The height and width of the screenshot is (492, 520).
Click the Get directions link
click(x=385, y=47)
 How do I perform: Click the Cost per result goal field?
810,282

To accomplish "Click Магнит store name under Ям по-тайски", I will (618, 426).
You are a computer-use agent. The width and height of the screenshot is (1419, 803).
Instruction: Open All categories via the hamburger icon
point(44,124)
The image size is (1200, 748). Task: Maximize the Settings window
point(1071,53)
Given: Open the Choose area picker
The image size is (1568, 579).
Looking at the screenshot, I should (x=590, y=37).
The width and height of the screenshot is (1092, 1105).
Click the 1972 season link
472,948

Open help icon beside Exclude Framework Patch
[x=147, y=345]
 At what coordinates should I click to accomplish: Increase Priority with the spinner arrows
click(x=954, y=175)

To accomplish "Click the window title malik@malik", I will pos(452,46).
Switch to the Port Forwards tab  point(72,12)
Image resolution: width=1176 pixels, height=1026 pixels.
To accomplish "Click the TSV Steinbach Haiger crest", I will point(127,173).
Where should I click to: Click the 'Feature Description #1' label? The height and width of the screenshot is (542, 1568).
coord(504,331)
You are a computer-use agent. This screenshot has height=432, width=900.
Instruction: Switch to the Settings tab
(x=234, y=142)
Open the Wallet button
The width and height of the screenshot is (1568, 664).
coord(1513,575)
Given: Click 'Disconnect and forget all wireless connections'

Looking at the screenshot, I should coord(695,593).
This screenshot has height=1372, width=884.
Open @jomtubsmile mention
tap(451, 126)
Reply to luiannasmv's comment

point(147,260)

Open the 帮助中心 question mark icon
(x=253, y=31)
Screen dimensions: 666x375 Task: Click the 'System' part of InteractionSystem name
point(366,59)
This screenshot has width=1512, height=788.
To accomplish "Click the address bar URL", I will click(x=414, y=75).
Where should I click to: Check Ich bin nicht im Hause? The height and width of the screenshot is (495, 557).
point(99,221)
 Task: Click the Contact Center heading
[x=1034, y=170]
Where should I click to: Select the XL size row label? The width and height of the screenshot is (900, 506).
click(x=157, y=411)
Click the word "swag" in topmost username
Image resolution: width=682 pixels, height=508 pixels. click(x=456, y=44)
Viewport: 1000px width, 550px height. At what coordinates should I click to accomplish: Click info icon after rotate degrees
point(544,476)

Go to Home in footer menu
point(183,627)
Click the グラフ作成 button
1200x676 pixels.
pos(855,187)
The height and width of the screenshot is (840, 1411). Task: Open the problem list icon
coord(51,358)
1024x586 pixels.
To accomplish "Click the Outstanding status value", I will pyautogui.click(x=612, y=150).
§ §
Your reply must be one number: the count of lines in the records above that contain the string "agent".

• **WRITTEN ANSWER**: 2